Sur le moyen du pourvoi incident
Énoncé du moyen
13. Les emprunteurs font grief à l’arrêt de limiter la condamnation de la banque à leur payer la somme de 5 000 euros à titre de dommages et intérêts, alors « que la portée de la cassation s’étend à l’ensemble des dispositions du jugement cassé ayant un lien d’indivisibilité ou de dépendance nécessaire ; que dans l’hypothèse où la Cour de cassation censurerait le chef de l’arrêt ayant condamné les emprunteurs à payer à la caution la somme de 5 836,46 euros, de même que celui ayant jugé irrecevable la demande subsidiaire en paiement de la caution, cette cassation entraînerait par voie de conséquence celle du chef de dispositif ayant condamné la banque à verser la somme de 5 000 euros aux exposants à titre de dommages-intérêts, conformément à l’article 624 du code de procédure civile. »
Réponse de la Cour
Vu l’article 624 du code de procédure civile :
14. La cour d’appel ayant limité, en considération de la réduction qu’elle opérait de la créance de la caution, le montant des dommages et intérêts auxquels la banque était condamnée pour n’avoir pas mis les emprunteurs en mesure d’éviter la déchéance du terme, la cassation du chef de l’arrêt qui condamne les emprunteurs à l’égard de la caution, entraîne la cassation par voie de conséquence de la disposition relative aux dommages et intérêts que la banque est condamnée à payer aux emprunteurs, qui se trouve dans un lien de dépendance nécessaire.

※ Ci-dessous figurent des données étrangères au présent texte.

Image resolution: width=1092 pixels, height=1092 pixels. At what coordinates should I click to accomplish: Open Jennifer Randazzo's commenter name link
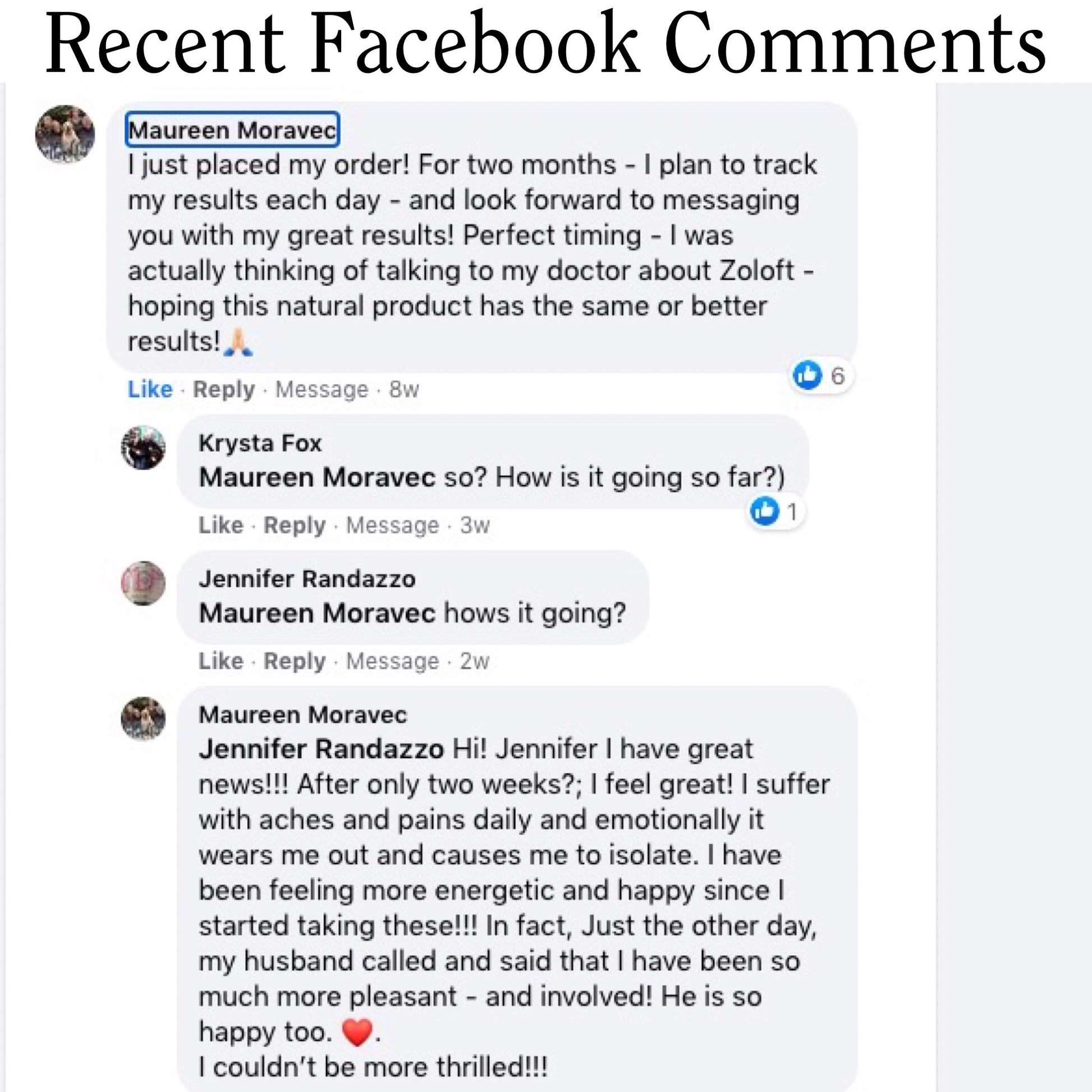coord(307,579)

PAR CES MOTIFS, et sans qu’il y ait lieu de statuer sur les autres griefs, la Cour :
CASSE ET ANNULE, mais seulement en ce qu’il condamne solidairement M. et Mme, [S] à payer à la société Crédit logement la somme de 5 836,4615 [sic] euros outre intérêts au taux légal à compter du 15 avril 2019 et condamne la SA Société générale à payer à M. et Mme, [S] la somme de 5 000 euros de dommages-intérêts, l’arrêt rendu le 27 juin 2024, entre les parties, par la cour d’appel d’Amiens ;
Remet, sur ces points l’affaire et les parties dans l’état où elles se trouvaient avant cet arrêt et les renvoie devant la cour d’appel de Rouen ;
Condamne M. et Mme, [S] aux dépens ;
En application de l’article 700 du code de procédure civile, rejette la demande formée par la Société générale, la condamne à payer à M. et Mme, [S] la somme 3 000 euros et condamne ceux-ci à payer à la société Crédit logement la somme de 1 500 euros ;
Dit que sur les diligences du procureur général près la Cour de cassation, le présent arrêt sera transmis pour être transcrit en marge ou à la suite de l’arrêt partiellement cassé ;
Ainsi fait et jugé par la Cour de cassation, première chambre civile, et prononcé publiquement le vingt-cinq mars deux mille vingt-six par mise à disposition de l’arrêt au greffe de la Cour, les parties ayant été préalablement avisées dans les conditions prévues au deuxième alinéa de l’article 450 du code de procédure civile.